TASK DETAILS: Without any pictures, reproduce exactly the lines running from the line containing "Task: Click the Delete cells icon" through the end of the entries.

RECORDS FOR THE TASK:
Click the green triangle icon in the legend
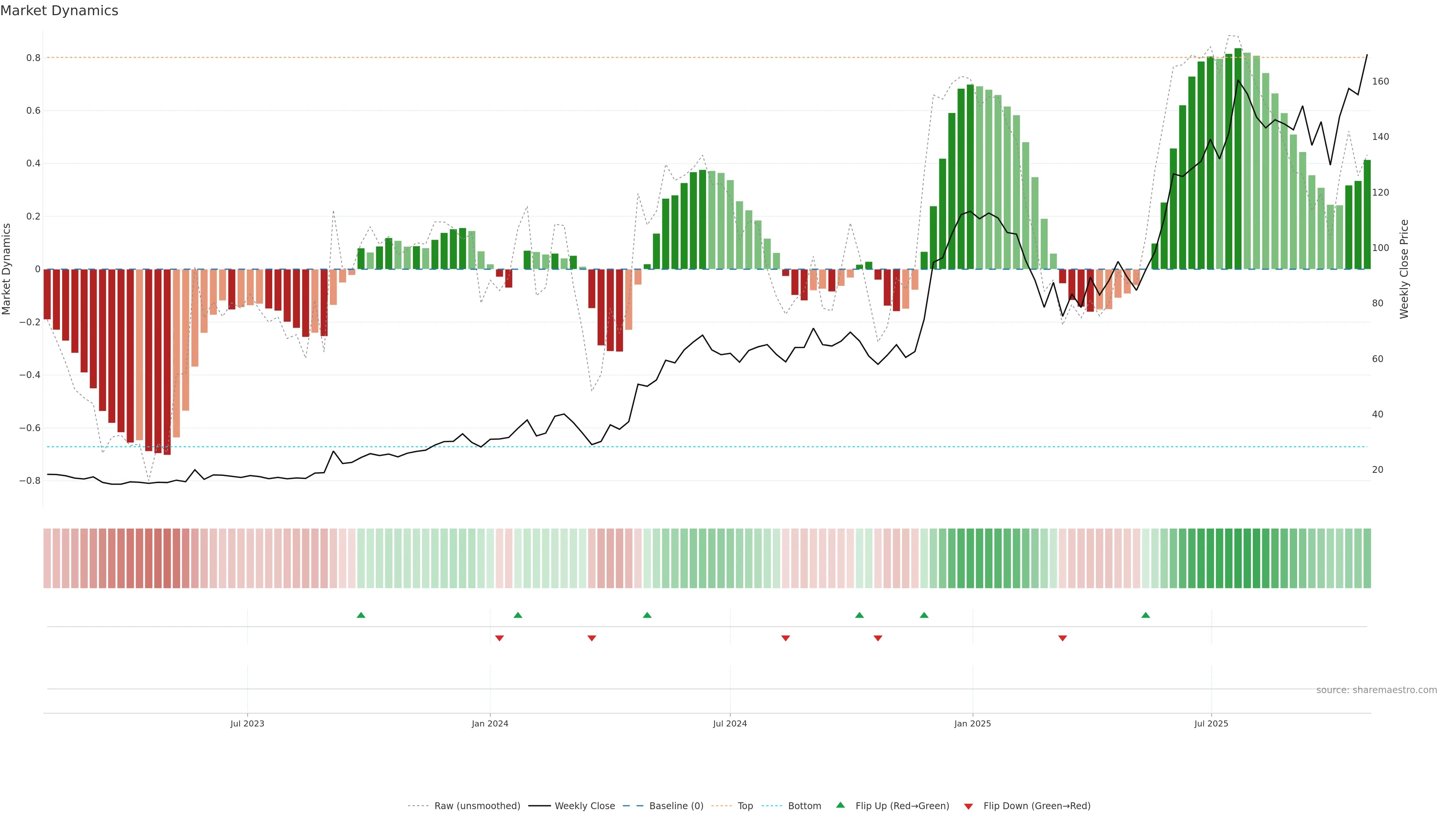This screenshot has height=819, width=1456. click(x=841, y=805)
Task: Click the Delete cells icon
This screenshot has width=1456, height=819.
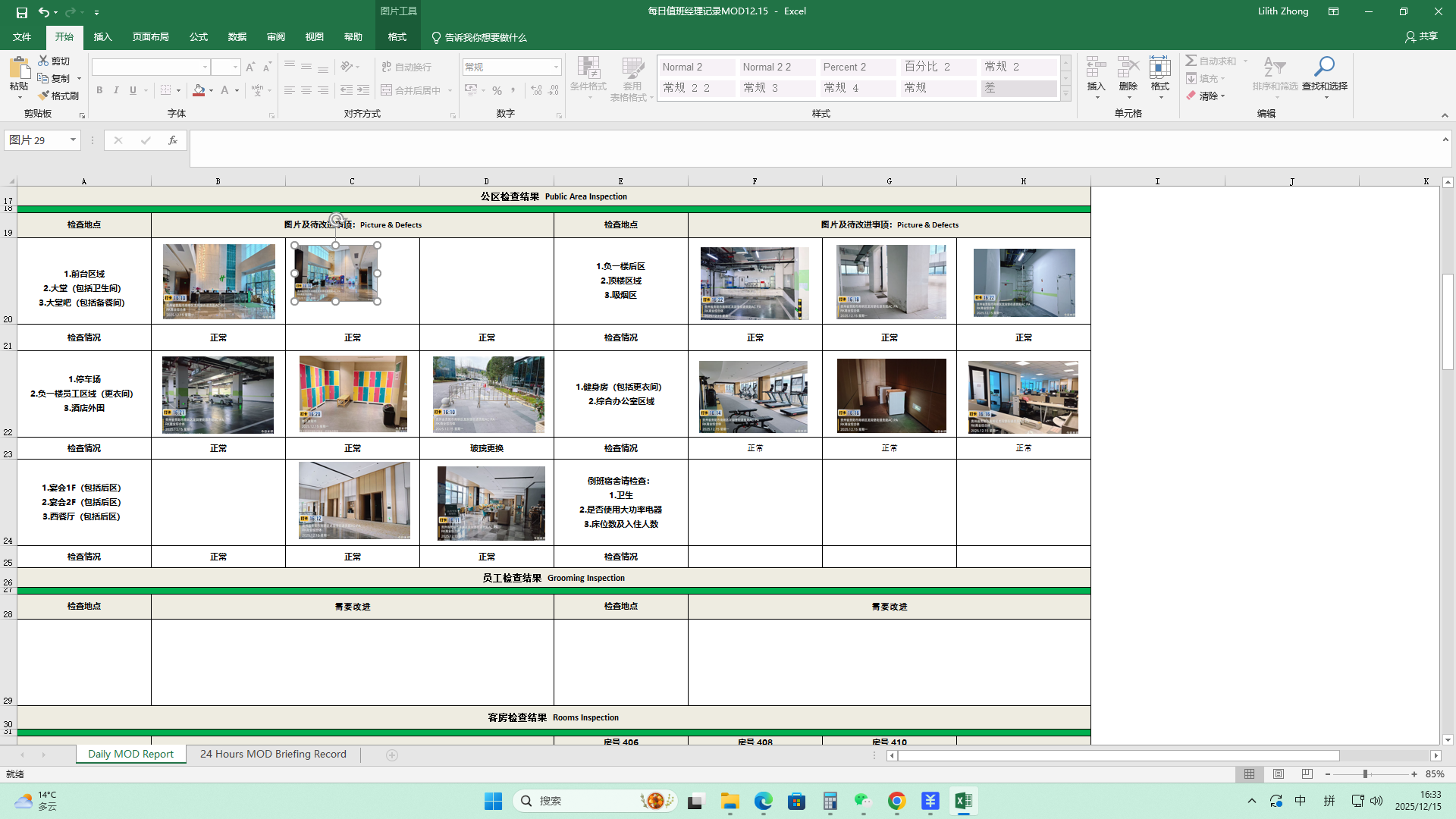Action: tap(1128, 67)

OUTPUT BELOW:
Task: Click the Delete cells icon
This screenshot has width=1456, height=819.
Action: tap(1128, 67)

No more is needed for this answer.